Launch of Gormley's 6 Times, a landmark new outdoor sculpture for Edinburgh

  • 22 June 2010

The Scottish National Gallery of Modern Art is delighted with the arrival of 6 Times, an extraordinary sculptural project by the celebrated British artist Antony Gormley, made possible with help of a £150,000 Art Fund grant.

6 Times comprises six life-sized figures positioned between the Scottish National Gallery of Modern Art and the sea. Four of the figures are sited in the Water of Leith, acting as gauges for the height of the river as it swells and recedes.

This is the first time that a work in the National Galleries’ collection has been permanently located across the city of Edinburgh itself. 

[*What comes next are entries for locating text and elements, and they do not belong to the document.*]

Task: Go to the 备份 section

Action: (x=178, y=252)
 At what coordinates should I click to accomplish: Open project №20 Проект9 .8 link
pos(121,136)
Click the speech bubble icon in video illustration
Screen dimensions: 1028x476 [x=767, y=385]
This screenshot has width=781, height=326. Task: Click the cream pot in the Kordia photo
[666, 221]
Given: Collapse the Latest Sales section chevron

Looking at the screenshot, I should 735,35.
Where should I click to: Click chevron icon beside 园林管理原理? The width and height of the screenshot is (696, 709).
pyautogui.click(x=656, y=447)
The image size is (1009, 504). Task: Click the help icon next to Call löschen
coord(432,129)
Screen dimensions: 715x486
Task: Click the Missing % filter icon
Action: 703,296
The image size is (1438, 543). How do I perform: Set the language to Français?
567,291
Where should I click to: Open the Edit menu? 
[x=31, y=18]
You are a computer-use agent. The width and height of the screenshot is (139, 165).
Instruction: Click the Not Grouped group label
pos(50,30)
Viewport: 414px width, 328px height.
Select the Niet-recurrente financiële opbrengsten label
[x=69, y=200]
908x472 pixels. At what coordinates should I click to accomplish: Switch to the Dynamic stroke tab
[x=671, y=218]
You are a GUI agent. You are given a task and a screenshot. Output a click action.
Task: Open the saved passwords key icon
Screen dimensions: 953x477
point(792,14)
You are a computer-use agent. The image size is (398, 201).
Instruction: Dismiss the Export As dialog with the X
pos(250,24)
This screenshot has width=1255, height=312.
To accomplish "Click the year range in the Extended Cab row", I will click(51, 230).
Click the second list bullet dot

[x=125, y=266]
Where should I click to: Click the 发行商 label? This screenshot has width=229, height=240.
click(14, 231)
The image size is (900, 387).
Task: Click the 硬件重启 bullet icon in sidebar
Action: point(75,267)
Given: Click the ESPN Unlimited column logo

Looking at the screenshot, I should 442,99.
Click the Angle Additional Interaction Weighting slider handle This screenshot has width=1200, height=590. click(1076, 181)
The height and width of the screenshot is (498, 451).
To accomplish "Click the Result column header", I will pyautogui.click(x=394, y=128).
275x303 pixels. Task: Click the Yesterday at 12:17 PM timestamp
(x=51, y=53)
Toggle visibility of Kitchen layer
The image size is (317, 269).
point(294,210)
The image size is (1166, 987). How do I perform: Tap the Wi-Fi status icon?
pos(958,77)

The first figure is located within the grounds of the Scottish National Gallery of Modern Art. The next figure appears within a basin of the river immediately behind the gallery, where it gazes down into the water. A further three figures are sited at separate points downstream, looking progressively up, downstream and right. The final figure, situated at the end of an abandoned pier in Leith Docks, looks out to the point where the river meets the sea.

Stephen Deuchar, Director, the Art Fund, said: "This mesmerising work will open the doors of the gallery and extend its reach across the city of Edinburgh. We are so pleased to be helping turn this exceptional idea into a reality, so that generations to come will experience the famous walk along the Water of Leith in a wholly new way."

Antony Gormley said: "It is wonderful to have the chance to make a work that connects so many different parts of this great city. When you see one you will, perhaps, remember another. The idea is to connect to time, weather and place and play part in the making of a scene, a picture, a reality, incomplete without you: the observer."

Alongside the Art Fund’s contribution, significant funds came from the Gulbenkian Museum of the Year award 2004 and further support from The Patrons o the National Galleries of Scoland, Claire Enders and The Henry Moore Foundation.